Testo del documento →
○ ○ ○ ○ ○
Ernesto de Pascale ha intervistato il maestro del cinema Peter Bogdanovich in occasione della pubblicazione del documentario “Running down a dream” dedicato a Tom Petty.


Il lungo viaggio negli oscuri meandri di una intera carriera musicale di successo che vale una vita e forse più se mal raccontato può tramutarsi in un niente di fatto, far compiere a un artista un passo indietro, specialmente in un momento delicato di avvicendamento quale quello attuale. 

Nell’epoca del racconto, dello rock & roll storytelling, del documentario che è la fiction del futuro, iniziano a presentarsi con più chiarezza a noi una fascia di veterani che affidano o hanno affidato a navigati filmmaker  la loro storia per aumentare il peso della autorevolezza, e per - a volte - riscrivere una storia che può essere stata nella vita reale anche molto molto dolorosa.
○ ○ ○ ○ ○
Raccolta dei record →
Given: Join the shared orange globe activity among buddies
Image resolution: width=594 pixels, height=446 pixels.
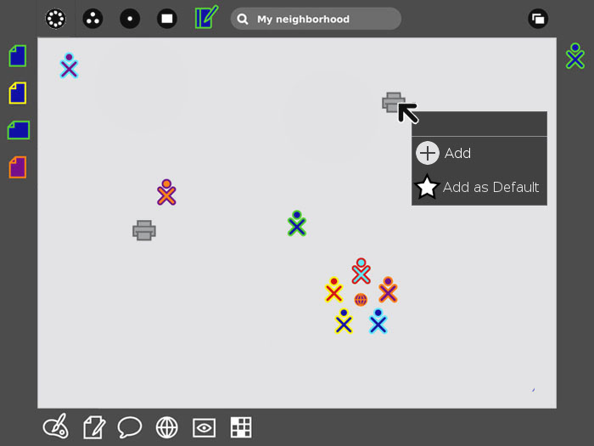Looking at the screenshot, I should (x=361, y=300).
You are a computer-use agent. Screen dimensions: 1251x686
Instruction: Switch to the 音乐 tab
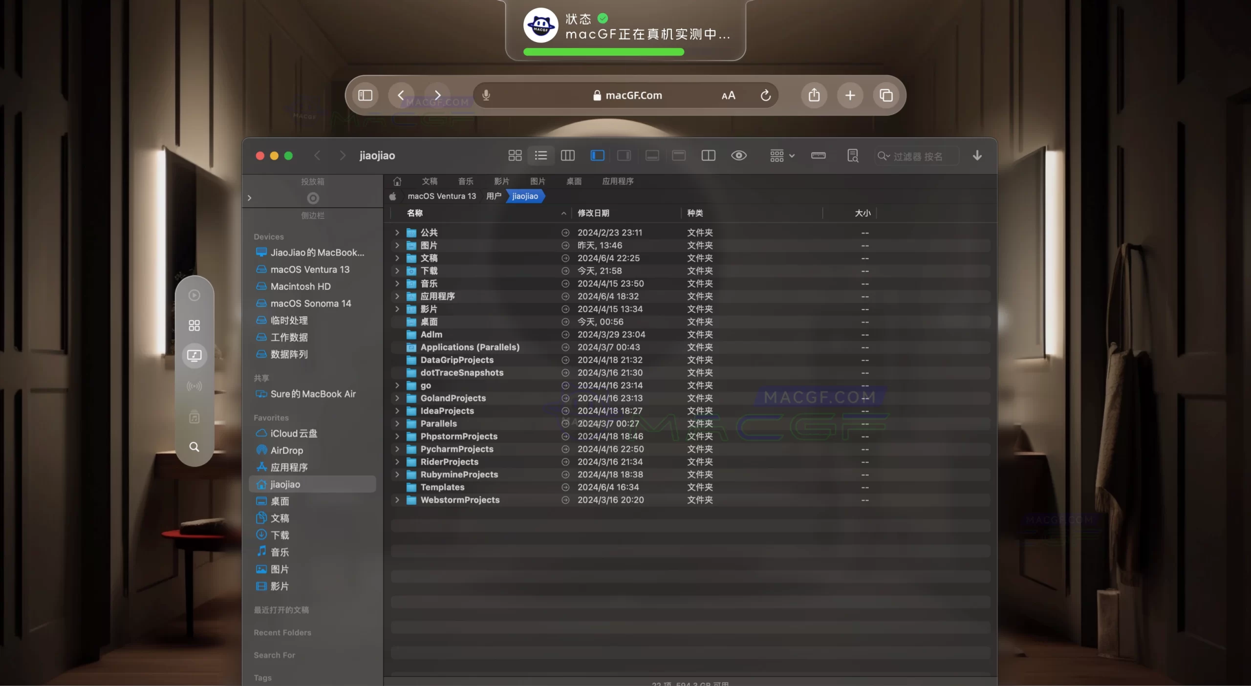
○ ○ ○ ○ ○
Compiti da svolgere →
- 1) Nel testo sul documentario dedicato a Tom Petty, chi ha intervistato Peter Bogdanovich?
- 2) Prosegui il testo sul documentario dedicato a Tom Petty a partire dalla sua ultima frase.
I record non hanno alcun legame con il testo sul documentario dedicato a Tom Petty.

Soluzioni degli esercizi →
- 1) Ernesto de Pascale.

- 2)
Tom Petty per celebrare i 30 anni dei suoi Heartbreakers ha voluto al suo fianco - aprendo i suoi capienti archivi - uno dei grandi indipendenti del cinema americano dei sessanta e dei settanta, il regista Peter Bogdanovic, uomo di cinema nel senso più completo del termine prima ancora che cineasta. 

Dalla seminale biografia dedicata a Orson Welles ( “… bussai alla sua porta e gli rimasi simpatico. Mi disse : “Non ho tempo per te ma se ti va restami accanto. Non lo mollai per ben due anni. Imparai tutto da lui e lui raccontò tutto di sé, senza voler rileggere niente !….”) alla più impietosa analisi della provincia americana negli anni cinquanta in “The Last Picture Show” ( l’ultimo spettacolo, in Italia. “Una storia vera “ mi dirà ), Bogdanovic - all’ombra del successo che sta riscuotendo ovunque il box “Running Down A dream”, 3 dvd e un cd - sembra oggi l’unica scelta concepibile per un format quale il documentario musicale, che dopo il bellissimo “No Direction Home” pareva essere giunto alla massima espressione concepibile.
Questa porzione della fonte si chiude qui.